## YOUR INSTRUCTIONS
Every line of the material must be written out again unchanged.
═════ DATA FOR THIS TASK ═════
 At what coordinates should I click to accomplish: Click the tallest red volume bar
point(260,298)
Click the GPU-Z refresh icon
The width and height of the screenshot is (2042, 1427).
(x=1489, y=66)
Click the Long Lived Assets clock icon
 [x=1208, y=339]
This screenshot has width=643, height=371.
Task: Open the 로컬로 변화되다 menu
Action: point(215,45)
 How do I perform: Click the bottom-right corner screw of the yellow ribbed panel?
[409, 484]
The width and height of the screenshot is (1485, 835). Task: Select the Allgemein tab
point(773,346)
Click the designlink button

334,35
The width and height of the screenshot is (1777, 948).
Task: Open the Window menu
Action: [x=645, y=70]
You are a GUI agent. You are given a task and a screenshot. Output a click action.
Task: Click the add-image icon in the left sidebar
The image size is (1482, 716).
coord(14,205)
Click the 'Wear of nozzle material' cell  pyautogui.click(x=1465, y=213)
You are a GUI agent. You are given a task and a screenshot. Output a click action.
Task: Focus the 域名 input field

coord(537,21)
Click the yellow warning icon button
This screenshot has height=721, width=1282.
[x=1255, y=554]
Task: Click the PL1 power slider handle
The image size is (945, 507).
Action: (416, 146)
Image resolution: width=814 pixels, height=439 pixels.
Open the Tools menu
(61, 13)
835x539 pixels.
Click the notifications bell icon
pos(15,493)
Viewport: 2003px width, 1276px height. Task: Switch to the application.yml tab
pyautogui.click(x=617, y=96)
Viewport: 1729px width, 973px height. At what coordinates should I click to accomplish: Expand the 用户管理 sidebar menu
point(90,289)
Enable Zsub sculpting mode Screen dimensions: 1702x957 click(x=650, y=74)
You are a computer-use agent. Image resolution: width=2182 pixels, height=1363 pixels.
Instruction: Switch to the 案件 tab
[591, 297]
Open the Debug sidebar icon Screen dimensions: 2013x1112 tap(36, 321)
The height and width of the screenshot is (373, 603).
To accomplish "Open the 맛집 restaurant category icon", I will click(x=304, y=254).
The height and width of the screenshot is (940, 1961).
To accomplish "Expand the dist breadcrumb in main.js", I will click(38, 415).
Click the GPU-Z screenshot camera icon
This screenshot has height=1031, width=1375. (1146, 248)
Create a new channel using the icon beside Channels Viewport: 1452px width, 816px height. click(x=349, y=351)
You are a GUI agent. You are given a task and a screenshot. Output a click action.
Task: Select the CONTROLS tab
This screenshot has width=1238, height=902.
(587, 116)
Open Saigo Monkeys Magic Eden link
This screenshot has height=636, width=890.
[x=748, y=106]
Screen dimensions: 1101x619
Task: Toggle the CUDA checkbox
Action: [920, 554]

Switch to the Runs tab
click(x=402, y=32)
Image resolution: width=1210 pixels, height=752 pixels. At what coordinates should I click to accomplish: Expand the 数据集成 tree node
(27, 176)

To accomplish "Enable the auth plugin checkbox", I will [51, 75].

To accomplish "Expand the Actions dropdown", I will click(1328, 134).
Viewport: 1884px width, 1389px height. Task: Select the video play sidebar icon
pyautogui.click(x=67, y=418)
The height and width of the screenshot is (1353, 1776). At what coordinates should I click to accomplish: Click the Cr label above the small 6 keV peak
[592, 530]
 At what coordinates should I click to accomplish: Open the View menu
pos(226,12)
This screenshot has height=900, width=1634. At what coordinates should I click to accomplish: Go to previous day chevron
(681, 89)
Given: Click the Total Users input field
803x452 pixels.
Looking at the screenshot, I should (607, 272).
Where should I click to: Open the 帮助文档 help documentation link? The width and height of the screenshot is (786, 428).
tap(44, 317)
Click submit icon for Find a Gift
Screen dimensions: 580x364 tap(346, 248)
═════
## OUTPUT BELOW
 At what coordinates should I click to accomplish: Click the tallest red volume bar
point(260,298)
Click the GPU-Z refresh icon
The width and height of the screenshot is (2042, 1427).
(x=1489, y=66)
Click the Long Lived Assets clock icon
 [x=1208, y=339]
This screenshot has width=643, height=371.
Task: Open the 로컬로 변화되다 menu
Action: point(215,45)
 How do I perform: Click the bottom-right corner screw of the yellow ribbed panel?
[409, 484]
The width and height of the screenshot is (1485, 835). Task: Select the Allgemein tab
point(773,346)
Click the designlink button

334,35
The width and height of the screenshot is (1777, 948).
Task: Open the Window menu
Action: [x=645, y=70]
You are a GUI agent. You are given a task and a screenshot. Output a click action.
Task: Click the add-image icon in the left sidebar
The image size is (1482, 716).
coord(14,205)
Click the 'Wear of nozzle material' cell  pyautogui.click(x=1465, y=213)
You are a GUI agent. You are given a task and a screenshot. Output a click action.
Task: Focus the 域名 input field

coord(537,21)
Click the yellow warning icon button
This screenshot has height=721, width=1282.
[x=1255, y=554]
Task: Click the PL1 power slider handle
The image size is (945, 507).
Action: (416, 146)
Image resolution: width=814 pixels, height=439 pixels.
Open the Tools menu
(61, 13)
835x539 pixels.
Click the notifications bell icon
pos(15,493)
Viewport: 2003px width, 1276px height. Task: Switch to the application.yml tab
pyautogui.click(x=617, y=96)
Viewport: 1729px width, 973px height. At what coordinates should I click to accomplish: Expand the 用户管理 sidebar menu
point(90,289)
Enable Zsub sculpting mode Screen dimensions: 1702x957 click(x=650, y=74)
You are a computer-use agent. Image resolution: width=2182 pixels, height=1363 pixels.
Instruction: Switch to the 案件 tab
[591, 297]
Open the Debug sidebar icon Screen dimensions: 2013x1112 tap(36, 321)
The height and width of the screenshot is (373, 603).
To accomplish "Open the 맛집 restaurant category icon", I will click(x=304, y=254).
The height and width of the screenshot is (940, 1961).
To accomplish "Expand the dist breadcrumb in main.js", I will click(38, 415).
Click the GPU-Z screenshot camera icon
This screenshot has height=1031, width=1375. (1146, 248)
Create a new channel using the icon beside Channels Viewport: 1452px width, 816px height. click(x=349, y=351)
You are a GUI agent. You are given a task and a screenshot. Output a click action.
Task: Select the CONTROLS tab
This screenshot has width=1238, height=902.
(587, 116)
Open Saigo Monkeys Magic Eden link
This screenshot has height=636, width=890.
[x=748, y=106]
Screen dimensions: 1101x619
Task: Toggle the CUDA checkbox
Action: [920, 554]

Switch to the Runs tab
click(x=402, y=32)
Image resolution: width=1210 pixels, height=752 pixels. At what coordinates should I click to accomplish: Expand the 数据集成 tree node
(27, 176)

To accomplish "Enable the auth plugin checkbox", I will [51, 75].

To accomplish "Expand the Actions dropdown", I will click(1328, 134).
Viewport: 1884px width, 1389px height. Task: Select the video play sidebar icon
pyautogui.click(x=67, y=418)
The height and width of the screenshot is (1353, 1776). At what coordinates should I click to accomplish: Click the Cr label above the small 6 keV peak
[592, 530]
 At what coordinates should I click to accomplish: Open the View menu
pos(226,12)
This screenshot has height=900, width=1634. At what coordinates should I click to accomplish: Go to previous day chevron
(681, 89)
Given: Click the Total Users input field
803x452 pixels.
Looking at the screenshot, I should (607, 272).
Where should I click to: Open the 帮助文档 help documentation link? The width and height of the screenshot is (786, 428).
tap(44, 317)
Click submit icon for Find a Gift
Screen dimensions: 580x364 tap(346, 248)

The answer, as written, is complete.